Simulation is widely used to design and optimize manufacturing systems. However, the
creation of simulation models becomes a very complicated task when the system under study
has a high number of elements and interconnections between them. This is why simulation is
complex and time-consuming in the case of global production networks (GPNs). This type of
manufacturing network is used nowadays by companies of any size, but the complexity of the
material and information flows, which occur throughout a large number of production sites,
implies that it is difficult to achieve their full potential. Therefore, the need for improving the
current methods for creating simulation models arises. This way the simulation of global
production networks will be more accessible regarding the required time and cost and this will
allow the improvement of the design and operation of such networks. Ontologies represent
domains by describing concepts (classes) from the domain and the relations between them.

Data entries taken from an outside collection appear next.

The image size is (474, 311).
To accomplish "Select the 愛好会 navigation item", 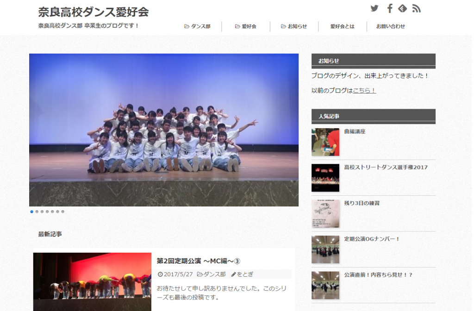I will point(246,26).
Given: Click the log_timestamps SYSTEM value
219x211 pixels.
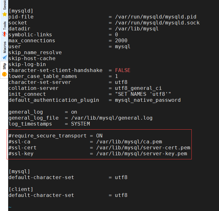Looking at the screenshot, I should [x=80, y=124].
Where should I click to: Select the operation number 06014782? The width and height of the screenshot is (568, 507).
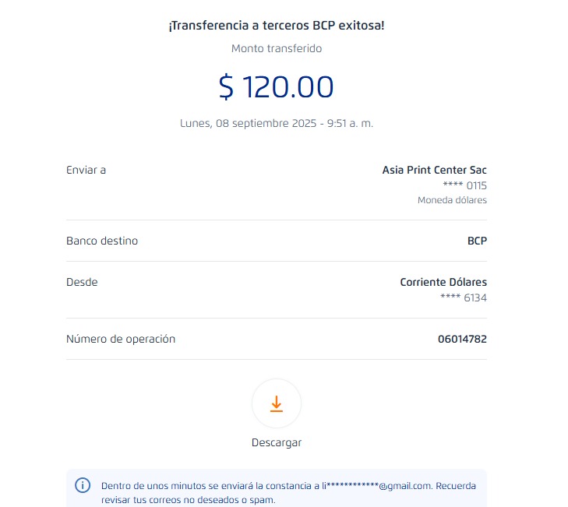462,339
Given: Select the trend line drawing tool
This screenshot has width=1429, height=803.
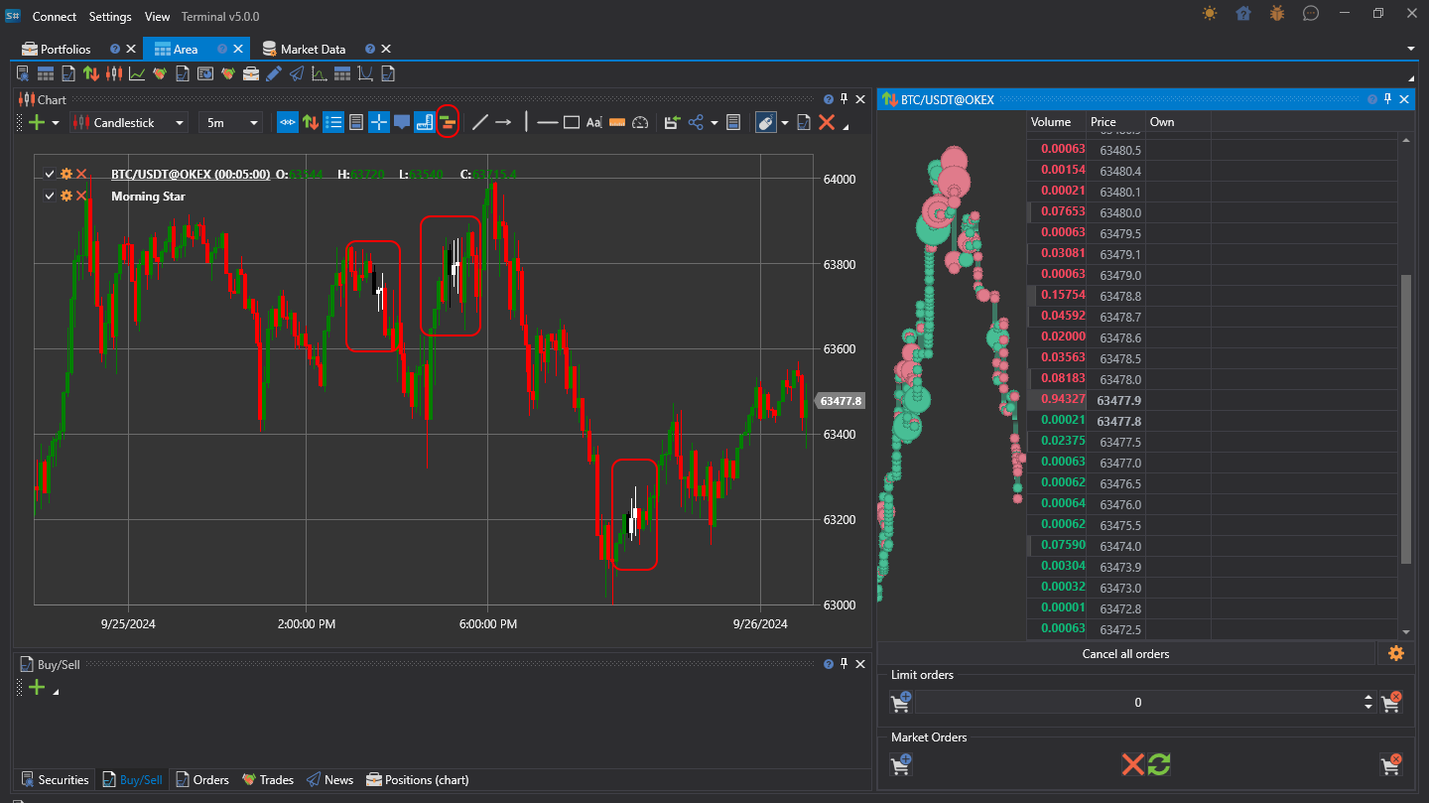Looking at the screenshot, I should pos(480,122).
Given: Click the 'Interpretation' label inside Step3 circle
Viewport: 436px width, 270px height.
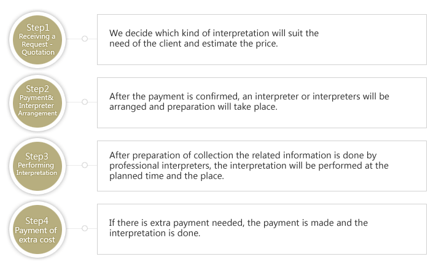Looking at the screenshot, I should (x=37, y=173).
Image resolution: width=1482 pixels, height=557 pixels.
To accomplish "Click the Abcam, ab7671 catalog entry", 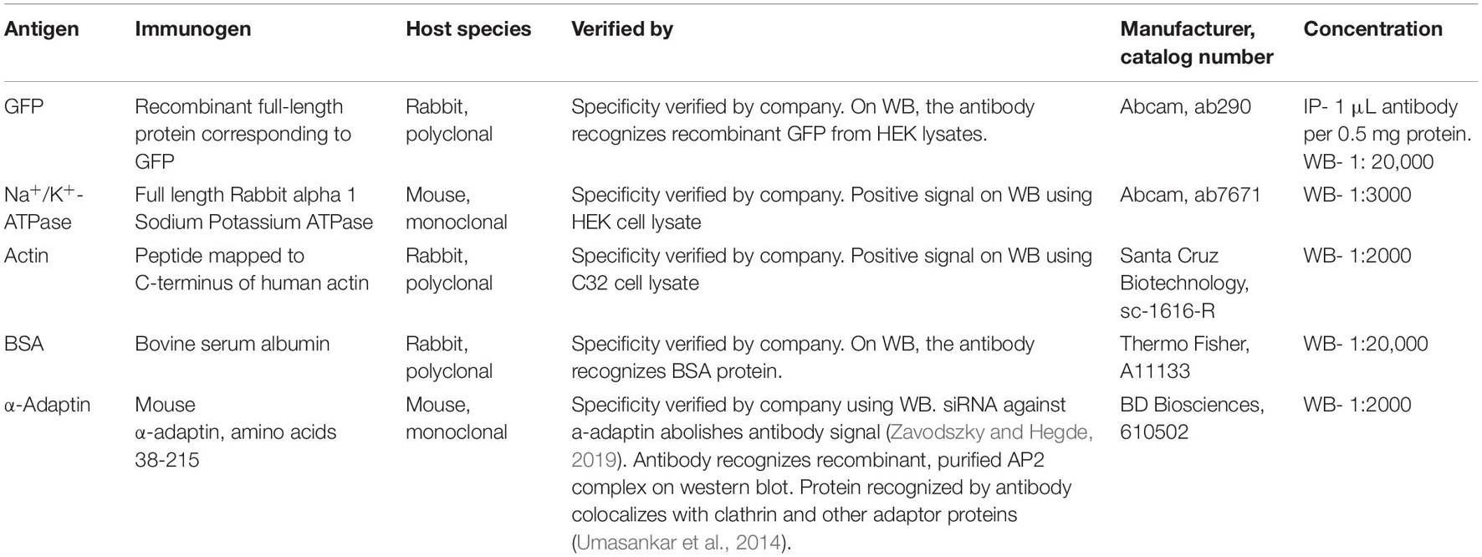I will 1191,195.
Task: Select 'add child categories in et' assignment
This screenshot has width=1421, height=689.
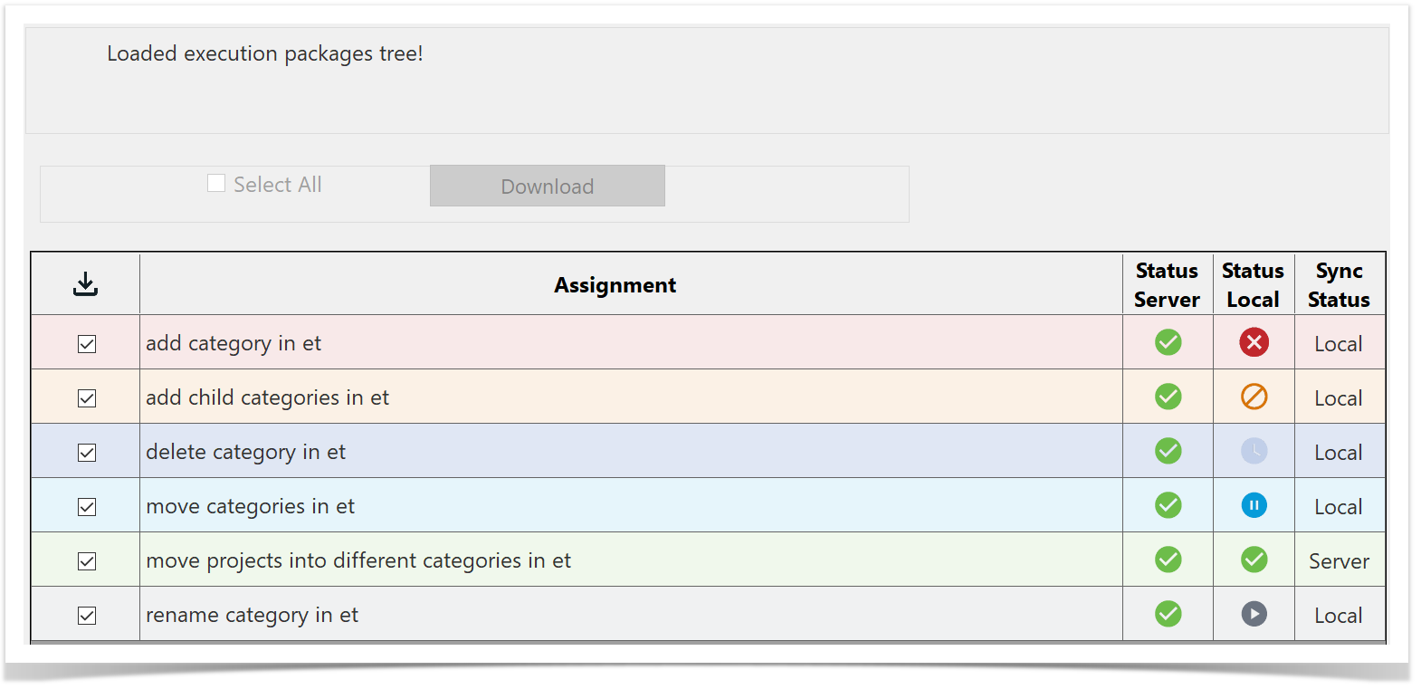Action: tap(267, 397)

Among the wide variety of their applications, they have been used to represent processes from
manufacturing systems, as they present the information in a structured way and with a defined
terminology that supports the interoperability of different applications. This thesis proposes a
method that uses these ontologies to identify simulation modules that can be later implemented
in a simulation software. The method is based on the examination of the ontology classes to
identify the modules and on defining the interfaces between them by looking at the ontology
relations. The method is later applied for an ontology that models the order processing in
GPNs, in order to identify and develop general simulation modules. The resulting modules
facilitate the creation of simulation models by grouping several functions and avoiding the
repetitive task that would imply modelling these functions separately. Another advantage of
the modules is that they are reusable for different cases of GPNs. Finally, the general modules
have been instantiated for specific examples to prove that they allow the representation of the
systems in a valid way.